AKA DDD emulated by H0 reaches machine address [000020b3]
>

>
Yes, that is your attitude. An example that proves you are wrong are called 'screwy'. You prefer more complex examples, for which you can easier hide the essential details.
>

>
void DDD()
{
   HH0(DDD);
}
>
int main()
{
   HH0(DDD);
}
>
_DDD()
[00002093] 55         push ebp
[00002094] 8bec       mov ebp,esp
[00002096] 6893200000 push 00002093 ; push DDD
[0000209b] e853f4ffff call 000014f3 ; call HH0
[000020a0] 83c404     add esp,+04
[000020a3] 5d         pop ebp
[000020a4] c3         ret
Size in bytes:(0018) [000020a4]
>
_main()
[000020b3] 55         push ebp
[000020b4] 8bec       mov ebp,esp
[000020b6] 6893200000 push 00002093 ; push DDD
[000020bb] e833f4ffff call 000014f3 ; call HH0
[000020c0] 83c404     add esp,+04
[000020c3] eb04       jmp 000020c9
[000020c5] 33c0       xor eax,eax
[000020c7] eb02       jmp 000020cb
[000020c9] 33c0       xor eax,eax
[000020cb] 5d         pop ebp
[000020cc] c3         ret
Size in bytes:(0026) [000020cc]
>
  machine   stack     stack     machine    assembly
  address   address   data      code       language
  ========  ========  ========  =========  =============
[000020b3][00103680][00000000] 55         push ebp      ; begin main
[000020b4][00103680][00000000] 8bec       mov ebp,esp
[000020b6][0010367c][00002093] 6893200000 push 00002093 ; push DDD
[000020bb][00103678][000020c0] e833f4ffff call 000014f3 ; call HH0
New slave_stack at:103724
>
Begin Local Halt Decider Simulation   Execution Trace Stored at:11372c
[00002093][0011371c][00113720] 55         push ebp      ; begin DDD
[00002094][0011371c][00113720] 8bec       mov ebp,esp
[00002096][00113718][00002093] 6893200000 push 00002093 ; push DDD
[0000209b][00113714][000020a0] e853f4ffff call 000014f3 ; call HH0
>
That call right there to HH0 is fully simulated by the directly
executed HH0 and the 150 pages of steps are not displayed so that
the next four steps of DDD correctly simulated by the correctly
simulated HH0 can be clearly seen and not mixed into the 150 pages
of the instructions of the simulated HH0.
>
New slave_stack at:14e14c
[00002093][0015e144][0015e148] 55         push ebp      ; begin DDD
[00002094][0015e144][0015e148] 8bec       mov ebp,esp
[00002096][0015e140][00002093] 6893200000 push 00002093 ; push DDD
[0000209b][0015e13c][000020a0] e853f4ffff call 000014f3 ; call HH0
Local Halt Decider: Infinite Recursion Detected Simulation Stopped
>
[000020c0][00103680][00000000] 83c404     add esp,+04   ; return to main
[000020c3][00103680][00000000] eb04       jmp 000020c9
[000020c9][00103680][00000000] 33c0       xor eax,eax
[000020cb][00103684][00000018] 5d         pop ebp
[000020cc][00103688][00000000] c3         ret           ; end main
Number of Instructions Executed(10067) == 150 Pages
>

Exactly what I said. Ignore simple proofs like:
>
        int main()
        {
          return H(main, 0);
        }
>
For which you proved that it reports a false negative.
>

 The correctly emulated input DOES NOT HALT.

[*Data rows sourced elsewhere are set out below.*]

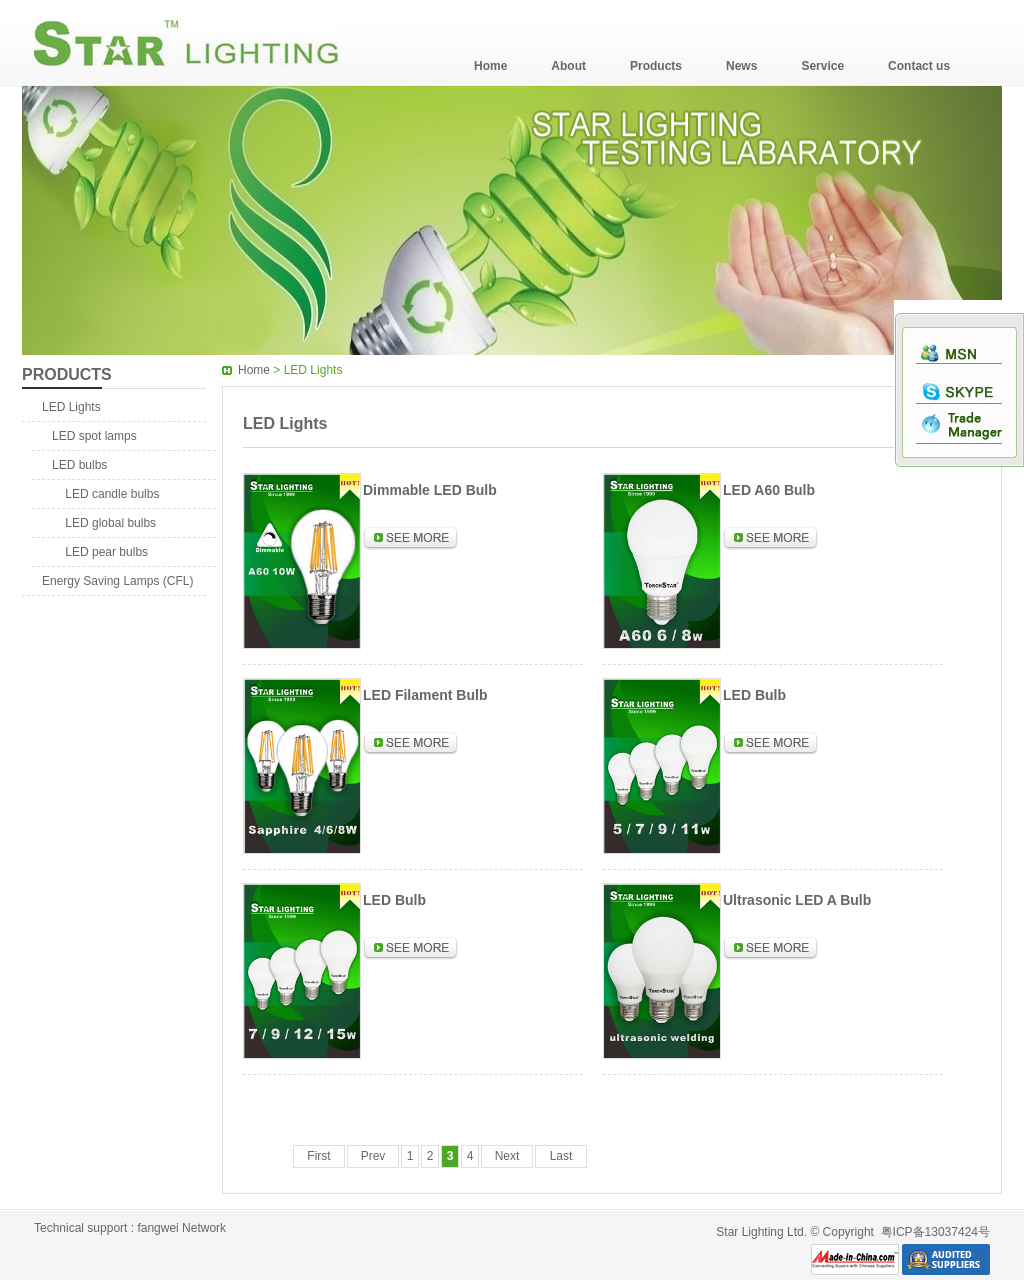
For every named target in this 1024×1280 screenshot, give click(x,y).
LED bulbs (79, 465)
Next (507, 1156)
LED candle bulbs (105, 494)
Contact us (919, 66)
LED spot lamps (94, 436)
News (741, 66)
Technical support (80, 1228)
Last (561, 1156)
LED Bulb (754, 695)
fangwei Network (181, 1228)
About (568, 66)
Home (490, 66)
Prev (373, 1156)
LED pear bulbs (100, 552)
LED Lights (71, 407)
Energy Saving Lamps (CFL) (117, 581)
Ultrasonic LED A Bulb (797, 900)
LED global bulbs (104, 523)
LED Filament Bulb (425, 695)
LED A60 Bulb (769, 490)
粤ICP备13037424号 (935, 1232)
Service (822, 66)
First (318, 1156)
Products (656, 66)
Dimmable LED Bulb (430, 490)
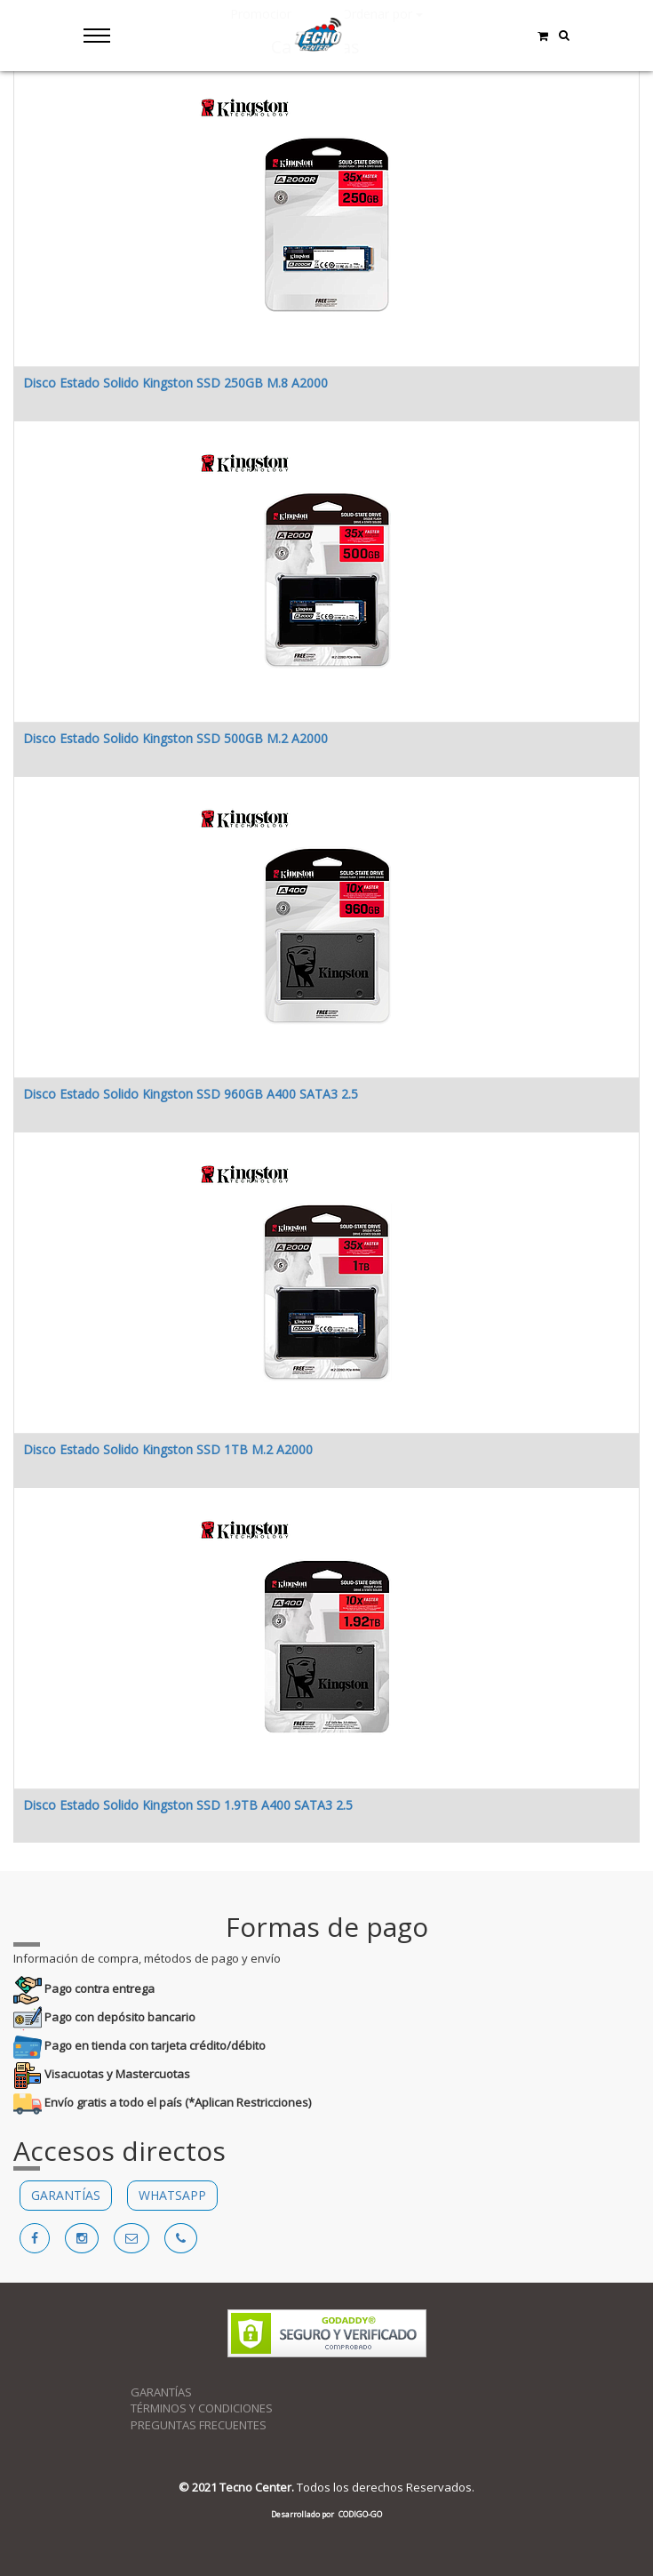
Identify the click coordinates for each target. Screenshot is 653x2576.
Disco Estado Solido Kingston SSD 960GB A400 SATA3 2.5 (190, 1093)
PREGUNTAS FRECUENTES (199, 2425)
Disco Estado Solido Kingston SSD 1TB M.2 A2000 (168, 1449)
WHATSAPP (172, 2195)
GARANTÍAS (65, 2195)
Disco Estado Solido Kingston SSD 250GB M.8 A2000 (175, 382)
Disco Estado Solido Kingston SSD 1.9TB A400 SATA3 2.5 (188, 1804)
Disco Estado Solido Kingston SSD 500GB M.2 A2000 (175, 738)
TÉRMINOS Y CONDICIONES (202, 2408)
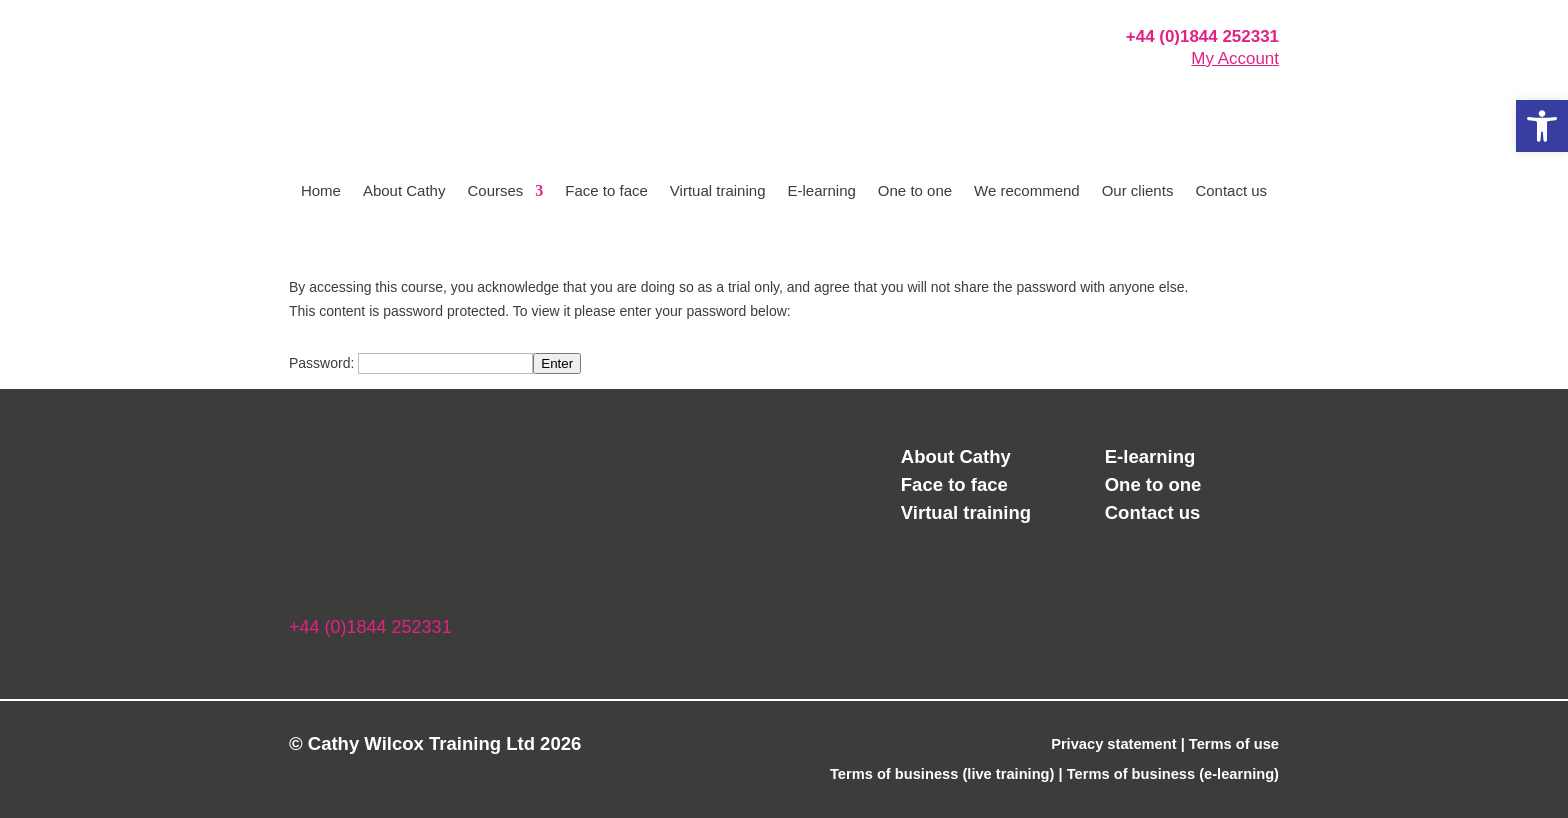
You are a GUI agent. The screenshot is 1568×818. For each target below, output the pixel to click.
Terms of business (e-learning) (1173, 774)
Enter (557, 363)
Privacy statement (1113, 744)
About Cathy (404, 191)
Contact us (1231, 191)
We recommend (1027, 191)
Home (321, 191)
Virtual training (718, 191)
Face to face (606, 191)
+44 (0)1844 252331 (1202, 36)
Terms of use (1234, 744)
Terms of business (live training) (942, 774)
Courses (495, 191)
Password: (411, 363)
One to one (915, 191)
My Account (1235, 58)
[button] (1542, 126)
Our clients (1138, 191)
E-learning (821, 191)
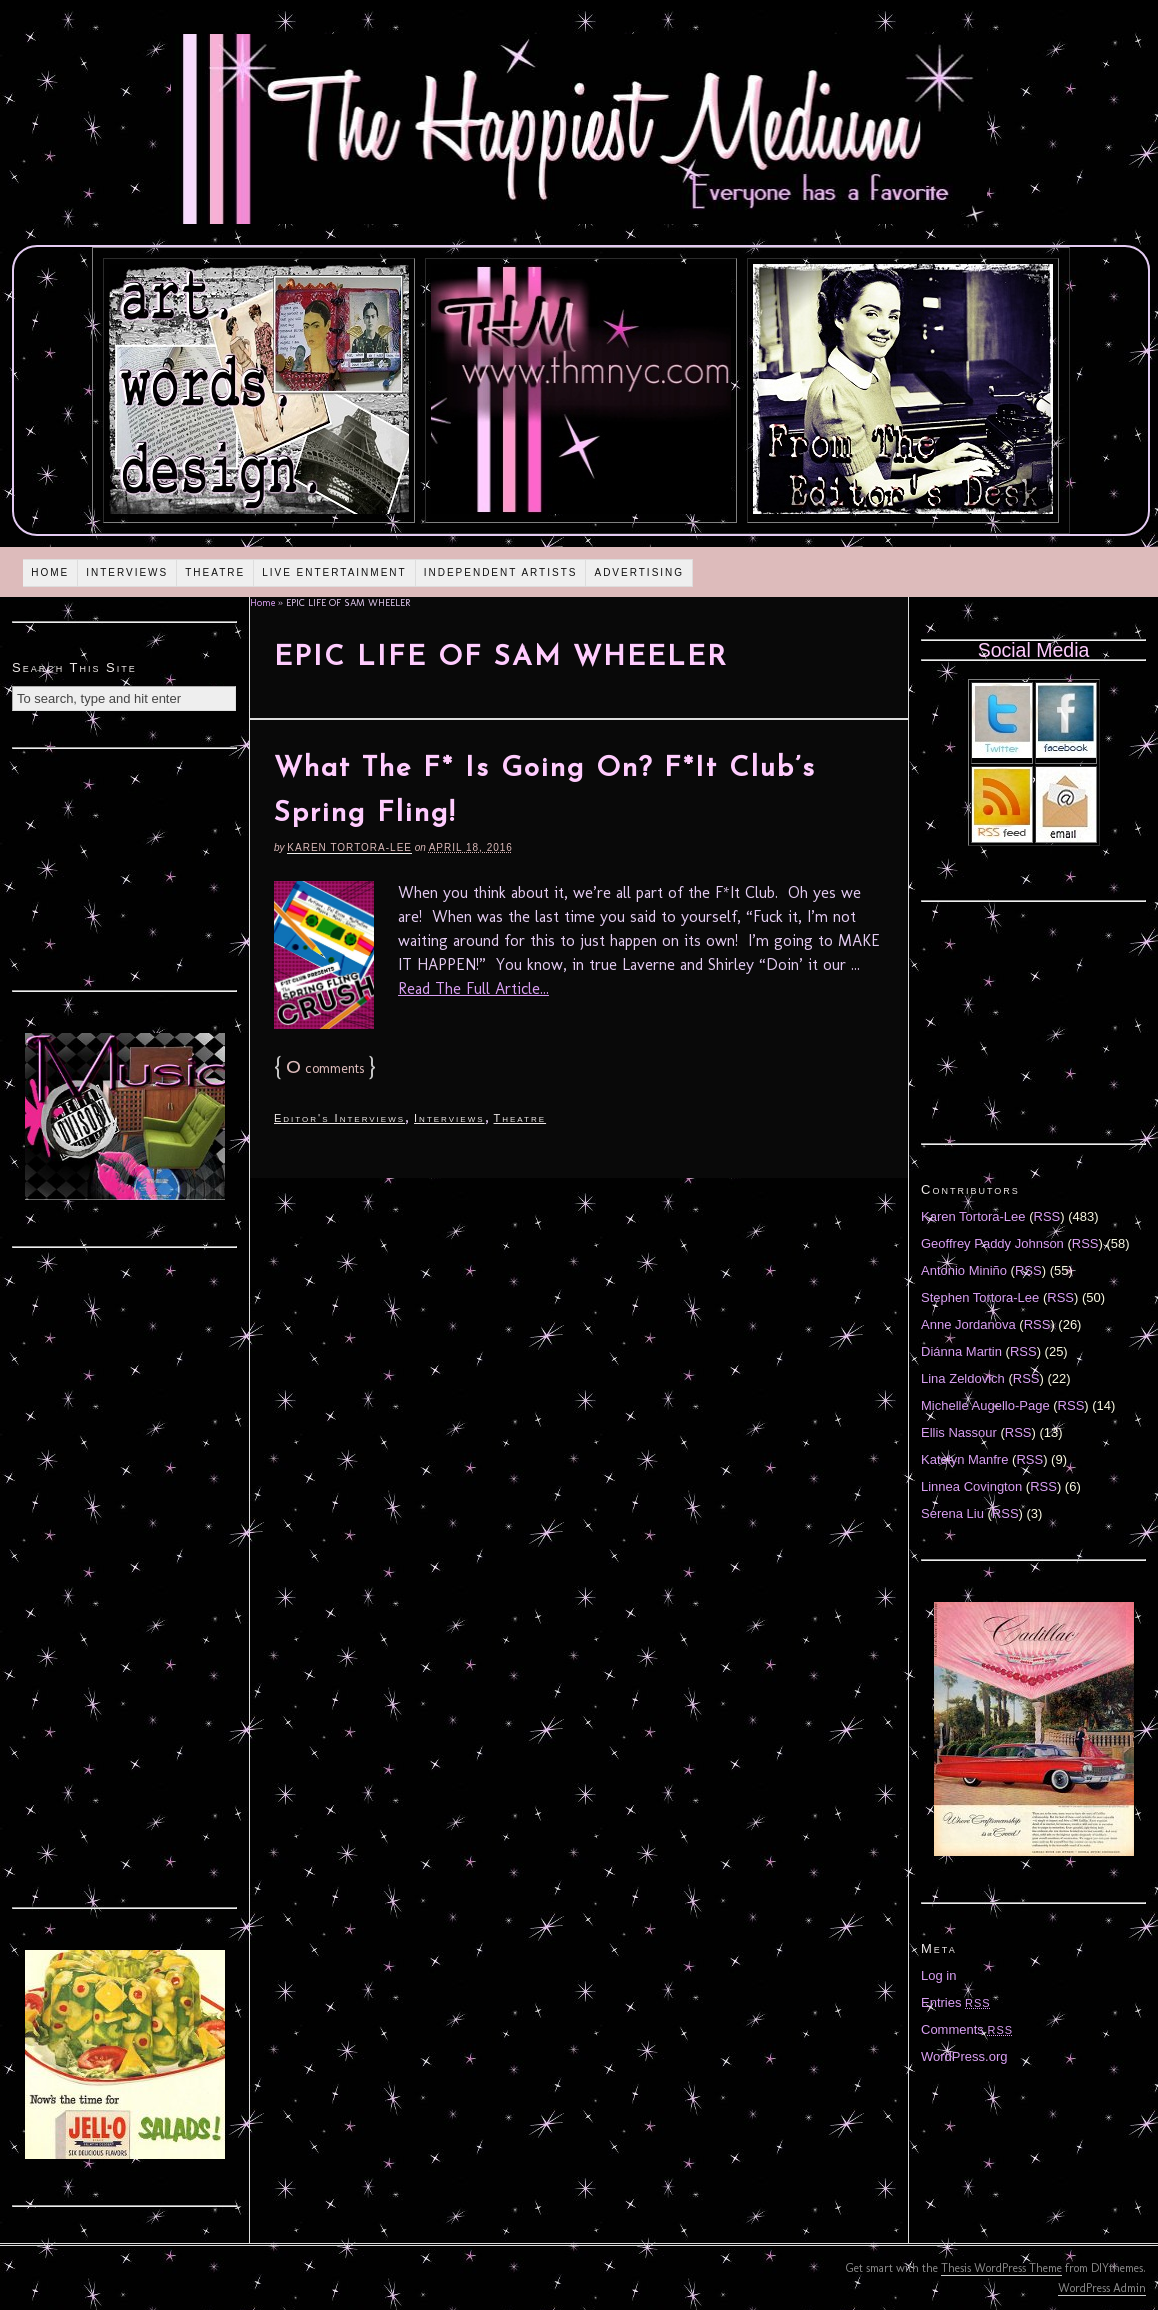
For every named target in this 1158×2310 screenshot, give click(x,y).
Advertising (639, 572)
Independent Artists (501, 572)
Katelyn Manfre (964, 1459)
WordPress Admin (1102, 2288)
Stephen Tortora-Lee (980, 1297)
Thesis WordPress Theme (1001, 2268)
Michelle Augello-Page (985, 1405)
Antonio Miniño (964, 1270)
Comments (967, 2029)
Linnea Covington (971, 1486)
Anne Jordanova (968, 1324)
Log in (938, 1975)
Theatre (215, 572)
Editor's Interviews (339, 1118)
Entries (956, 2002)
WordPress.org (964, 2056)
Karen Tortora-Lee (349, 847)
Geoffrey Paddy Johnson (992, 1243)
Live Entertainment (334, 572)
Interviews (127, 572)
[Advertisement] (125, 867)
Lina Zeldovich (963, 1378)
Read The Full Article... (473, 988)
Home (50, 572)
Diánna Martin (961, 1351)
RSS (1047, 1216)
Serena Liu (952, 1513)
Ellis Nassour (959, 1432)
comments (325, 1068)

No, the *incorrectly* emulated input is prevented to halt, because it was aborted *too soon*. It aborted one cycle before the simulated H would abort and halt by itself. Unfortunately, there is never a good moment to abort, because the simulated self keeps running one cycle behind the simulating H. So, H is always incorrect.

The directly executed main() only seems to halt
because the directly executed main() is essentially
the first call in a recursive chain where the
second call is always aborted.
 

Aborted too soon, because one cycle later it would halt by itself.
And since it was aborted, it produces a false negative. That is the fate of a simulating halt decider.